[TASK BRIEF] List all the lines in these records that hold "Cash".

Stored records
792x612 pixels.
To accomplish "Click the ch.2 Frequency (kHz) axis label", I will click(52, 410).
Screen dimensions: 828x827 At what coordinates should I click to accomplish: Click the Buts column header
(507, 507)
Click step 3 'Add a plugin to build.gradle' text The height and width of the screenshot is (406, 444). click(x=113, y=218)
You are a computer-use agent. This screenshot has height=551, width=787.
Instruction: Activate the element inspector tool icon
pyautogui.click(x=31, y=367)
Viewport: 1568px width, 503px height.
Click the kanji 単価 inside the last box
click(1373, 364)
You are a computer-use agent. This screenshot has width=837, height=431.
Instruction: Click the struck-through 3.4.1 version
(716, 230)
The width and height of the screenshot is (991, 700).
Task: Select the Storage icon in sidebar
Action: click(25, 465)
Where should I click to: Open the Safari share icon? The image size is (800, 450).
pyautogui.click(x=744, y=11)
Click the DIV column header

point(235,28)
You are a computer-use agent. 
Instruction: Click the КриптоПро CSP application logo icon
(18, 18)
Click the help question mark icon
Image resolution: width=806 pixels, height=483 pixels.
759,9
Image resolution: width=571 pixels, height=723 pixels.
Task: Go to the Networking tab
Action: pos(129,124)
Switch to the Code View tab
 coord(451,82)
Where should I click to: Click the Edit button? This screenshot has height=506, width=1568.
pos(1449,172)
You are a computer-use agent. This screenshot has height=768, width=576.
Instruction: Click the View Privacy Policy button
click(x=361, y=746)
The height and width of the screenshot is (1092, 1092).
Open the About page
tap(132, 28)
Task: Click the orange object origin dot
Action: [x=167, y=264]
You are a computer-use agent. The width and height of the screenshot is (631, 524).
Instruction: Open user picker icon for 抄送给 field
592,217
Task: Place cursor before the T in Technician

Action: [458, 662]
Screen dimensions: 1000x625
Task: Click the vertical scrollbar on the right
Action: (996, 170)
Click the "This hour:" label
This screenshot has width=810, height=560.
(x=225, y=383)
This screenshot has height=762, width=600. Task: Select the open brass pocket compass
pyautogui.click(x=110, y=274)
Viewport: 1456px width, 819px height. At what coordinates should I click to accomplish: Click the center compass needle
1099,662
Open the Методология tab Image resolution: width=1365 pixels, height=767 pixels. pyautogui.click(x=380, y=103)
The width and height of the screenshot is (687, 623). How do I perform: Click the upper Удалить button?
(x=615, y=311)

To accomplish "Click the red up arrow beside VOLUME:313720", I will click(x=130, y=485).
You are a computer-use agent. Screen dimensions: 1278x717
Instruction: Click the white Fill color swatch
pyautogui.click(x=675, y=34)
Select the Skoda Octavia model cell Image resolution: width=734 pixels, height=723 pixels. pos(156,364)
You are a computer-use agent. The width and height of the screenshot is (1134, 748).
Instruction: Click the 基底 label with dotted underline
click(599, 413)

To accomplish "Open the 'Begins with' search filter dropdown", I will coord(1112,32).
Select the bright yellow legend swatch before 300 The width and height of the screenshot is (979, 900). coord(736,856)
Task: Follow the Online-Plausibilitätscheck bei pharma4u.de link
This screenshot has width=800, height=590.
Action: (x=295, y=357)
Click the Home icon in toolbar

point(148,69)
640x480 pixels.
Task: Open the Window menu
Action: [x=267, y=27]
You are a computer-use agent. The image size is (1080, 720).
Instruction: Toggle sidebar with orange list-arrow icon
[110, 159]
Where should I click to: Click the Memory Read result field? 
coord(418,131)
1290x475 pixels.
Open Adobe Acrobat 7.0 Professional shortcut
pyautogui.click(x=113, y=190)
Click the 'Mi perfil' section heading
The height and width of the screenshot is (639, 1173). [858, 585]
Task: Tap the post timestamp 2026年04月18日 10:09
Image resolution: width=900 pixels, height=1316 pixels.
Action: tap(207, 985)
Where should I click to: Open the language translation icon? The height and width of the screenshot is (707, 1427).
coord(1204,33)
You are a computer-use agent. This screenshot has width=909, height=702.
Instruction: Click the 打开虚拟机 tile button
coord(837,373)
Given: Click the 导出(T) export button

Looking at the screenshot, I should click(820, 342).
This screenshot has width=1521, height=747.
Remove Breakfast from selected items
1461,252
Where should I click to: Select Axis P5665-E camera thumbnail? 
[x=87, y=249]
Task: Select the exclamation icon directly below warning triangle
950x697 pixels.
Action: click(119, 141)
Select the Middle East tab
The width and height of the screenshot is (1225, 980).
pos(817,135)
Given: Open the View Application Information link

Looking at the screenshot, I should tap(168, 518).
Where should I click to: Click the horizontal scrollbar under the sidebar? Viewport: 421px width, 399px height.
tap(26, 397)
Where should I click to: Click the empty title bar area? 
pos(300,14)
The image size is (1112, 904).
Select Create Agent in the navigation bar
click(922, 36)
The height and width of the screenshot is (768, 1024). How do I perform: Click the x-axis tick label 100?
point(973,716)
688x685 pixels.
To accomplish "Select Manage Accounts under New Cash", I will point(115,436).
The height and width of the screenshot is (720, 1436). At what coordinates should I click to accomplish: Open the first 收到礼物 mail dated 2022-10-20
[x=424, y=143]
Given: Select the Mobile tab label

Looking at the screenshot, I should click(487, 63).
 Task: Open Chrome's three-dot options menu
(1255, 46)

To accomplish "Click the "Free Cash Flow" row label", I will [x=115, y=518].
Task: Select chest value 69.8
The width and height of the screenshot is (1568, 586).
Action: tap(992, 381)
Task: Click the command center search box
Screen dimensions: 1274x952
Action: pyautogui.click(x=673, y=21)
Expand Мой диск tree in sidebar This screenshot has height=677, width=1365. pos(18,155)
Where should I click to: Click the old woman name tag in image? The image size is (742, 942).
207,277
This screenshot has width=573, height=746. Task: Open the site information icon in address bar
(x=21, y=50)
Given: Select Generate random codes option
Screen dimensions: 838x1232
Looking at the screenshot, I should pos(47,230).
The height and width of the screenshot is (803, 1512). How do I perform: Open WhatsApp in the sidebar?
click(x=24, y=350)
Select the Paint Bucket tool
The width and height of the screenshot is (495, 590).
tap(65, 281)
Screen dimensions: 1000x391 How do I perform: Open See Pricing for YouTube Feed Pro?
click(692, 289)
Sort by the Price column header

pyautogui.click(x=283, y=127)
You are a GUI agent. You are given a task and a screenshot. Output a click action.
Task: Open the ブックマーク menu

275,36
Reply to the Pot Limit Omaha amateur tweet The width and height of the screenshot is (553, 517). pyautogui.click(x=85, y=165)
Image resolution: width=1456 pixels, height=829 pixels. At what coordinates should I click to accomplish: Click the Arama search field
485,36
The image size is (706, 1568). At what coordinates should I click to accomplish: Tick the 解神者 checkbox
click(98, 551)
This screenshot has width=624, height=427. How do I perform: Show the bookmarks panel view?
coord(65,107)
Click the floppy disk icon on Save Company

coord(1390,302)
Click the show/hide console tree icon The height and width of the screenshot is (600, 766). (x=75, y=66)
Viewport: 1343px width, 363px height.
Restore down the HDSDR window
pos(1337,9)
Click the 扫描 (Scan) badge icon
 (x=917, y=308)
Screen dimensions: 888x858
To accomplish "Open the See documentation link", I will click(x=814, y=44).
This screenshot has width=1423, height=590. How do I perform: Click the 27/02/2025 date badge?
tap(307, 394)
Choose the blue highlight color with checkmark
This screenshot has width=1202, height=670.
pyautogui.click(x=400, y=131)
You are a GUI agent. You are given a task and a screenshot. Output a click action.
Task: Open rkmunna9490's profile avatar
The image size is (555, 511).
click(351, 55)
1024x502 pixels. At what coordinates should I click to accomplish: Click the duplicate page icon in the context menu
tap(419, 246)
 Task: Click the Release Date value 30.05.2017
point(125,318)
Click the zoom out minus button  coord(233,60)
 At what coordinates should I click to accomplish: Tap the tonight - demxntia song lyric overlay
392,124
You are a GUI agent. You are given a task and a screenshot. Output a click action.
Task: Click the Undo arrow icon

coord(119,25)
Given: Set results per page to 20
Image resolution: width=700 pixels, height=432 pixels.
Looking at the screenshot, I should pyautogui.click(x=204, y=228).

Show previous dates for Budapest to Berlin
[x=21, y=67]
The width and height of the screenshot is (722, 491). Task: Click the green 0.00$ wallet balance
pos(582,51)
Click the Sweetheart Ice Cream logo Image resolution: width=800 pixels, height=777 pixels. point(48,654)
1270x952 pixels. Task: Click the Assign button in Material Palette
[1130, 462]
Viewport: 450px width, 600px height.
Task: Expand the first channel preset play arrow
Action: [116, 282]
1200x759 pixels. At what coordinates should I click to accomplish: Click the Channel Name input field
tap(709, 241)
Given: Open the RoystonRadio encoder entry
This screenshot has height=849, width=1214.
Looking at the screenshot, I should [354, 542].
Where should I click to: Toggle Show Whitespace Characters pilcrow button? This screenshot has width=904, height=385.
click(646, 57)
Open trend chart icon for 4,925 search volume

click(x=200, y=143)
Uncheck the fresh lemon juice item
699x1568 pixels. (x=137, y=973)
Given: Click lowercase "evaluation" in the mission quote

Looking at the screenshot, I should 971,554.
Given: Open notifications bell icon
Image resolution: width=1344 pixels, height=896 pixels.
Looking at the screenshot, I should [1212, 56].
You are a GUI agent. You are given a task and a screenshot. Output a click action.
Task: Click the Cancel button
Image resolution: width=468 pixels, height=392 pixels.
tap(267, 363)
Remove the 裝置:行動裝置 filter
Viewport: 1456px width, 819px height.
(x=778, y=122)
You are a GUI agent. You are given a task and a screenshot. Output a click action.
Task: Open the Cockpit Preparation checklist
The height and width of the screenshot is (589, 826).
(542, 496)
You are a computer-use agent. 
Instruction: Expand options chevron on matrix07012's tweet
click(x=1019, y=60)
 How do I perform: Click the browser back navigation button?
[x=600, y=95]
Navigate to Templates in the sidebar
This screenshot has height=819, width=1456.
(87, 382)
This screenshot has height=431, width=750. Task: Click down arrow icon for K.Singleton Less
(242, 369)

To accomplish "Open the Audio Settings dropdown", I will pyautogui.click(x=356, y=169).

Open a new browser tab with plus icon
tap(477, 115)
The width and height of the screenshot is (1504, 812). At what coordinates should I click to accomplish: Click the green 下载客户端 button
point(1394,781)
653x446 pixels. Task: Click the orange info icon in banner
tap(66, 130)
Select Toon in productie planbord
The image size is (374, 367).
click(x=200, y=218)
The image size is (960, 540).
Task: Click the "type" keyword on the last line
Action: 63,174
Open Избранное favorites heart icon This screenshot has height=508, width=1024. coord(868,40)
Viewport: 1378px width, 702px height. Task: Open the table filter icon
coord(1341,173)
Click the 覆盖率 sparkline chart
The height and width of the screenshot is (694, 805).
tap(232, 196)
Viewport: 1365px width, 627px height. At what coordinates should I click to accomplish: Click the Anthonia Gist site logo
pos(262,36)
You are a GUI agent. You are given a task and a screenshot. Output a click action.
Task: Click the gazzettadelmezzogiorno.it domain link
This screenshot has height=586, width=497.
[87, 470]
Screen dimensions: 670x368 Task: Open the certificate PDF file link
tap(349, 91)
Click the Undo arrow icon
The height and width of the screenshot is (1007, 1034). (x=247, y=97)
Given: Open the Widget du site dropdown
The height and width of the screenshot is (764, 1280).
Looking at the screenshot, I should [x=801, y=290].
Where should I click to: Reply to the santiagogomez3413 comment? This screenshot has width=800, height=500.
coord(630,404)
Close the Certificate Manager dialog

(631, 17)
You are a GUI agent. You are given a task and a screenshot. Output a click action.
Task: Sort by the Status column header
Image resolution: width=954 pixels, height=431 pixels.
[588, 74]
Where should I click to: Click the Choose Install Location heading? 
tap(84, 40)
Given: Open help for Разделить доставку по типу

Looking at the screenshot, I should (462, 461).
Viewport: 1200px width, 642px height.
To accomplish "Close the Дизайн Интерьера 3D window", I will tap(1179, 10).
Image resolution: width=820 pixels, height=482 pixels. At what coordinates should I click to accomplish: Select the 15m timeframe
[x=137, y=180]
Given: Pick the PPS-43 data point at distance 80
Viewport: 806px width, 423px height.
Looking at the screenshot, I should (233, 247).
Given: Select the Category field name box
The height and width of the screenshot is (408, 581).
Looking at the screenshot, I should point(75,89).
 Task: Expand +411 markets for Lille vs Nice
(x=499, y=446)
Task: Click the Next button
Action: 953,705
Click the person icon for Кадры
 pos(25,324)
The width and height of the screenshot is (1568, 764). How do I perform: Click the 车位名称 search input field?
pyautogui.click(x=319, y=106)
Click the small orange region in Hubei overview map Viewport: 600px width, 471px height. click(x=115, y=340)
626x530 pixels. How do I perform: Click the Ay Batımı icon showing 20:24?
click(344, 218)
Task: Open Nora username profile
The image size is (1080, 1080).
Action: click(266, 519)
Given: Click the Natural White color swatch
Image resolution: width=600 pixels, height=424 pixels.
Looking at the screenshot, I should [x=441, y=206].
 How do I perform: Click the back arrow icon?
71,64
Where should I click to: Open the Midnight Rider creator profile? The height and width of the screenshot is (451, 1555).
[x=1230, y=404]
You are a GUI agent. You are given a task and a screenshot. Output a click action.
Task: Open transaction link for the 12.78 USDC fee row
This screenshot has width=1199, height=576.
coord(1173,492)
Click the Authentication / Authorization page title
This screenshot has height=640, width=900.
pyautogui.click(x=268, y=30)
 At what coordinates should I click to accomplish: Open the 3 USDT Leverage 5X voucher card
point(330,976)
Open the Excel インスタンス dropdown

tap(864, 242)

[RESULT]
To accomplish "Select Manage Accounts under New Cash", I will point(115,436).
To accomplish "Click the "Free Cash Flow" row label", I will [x=115, y=518].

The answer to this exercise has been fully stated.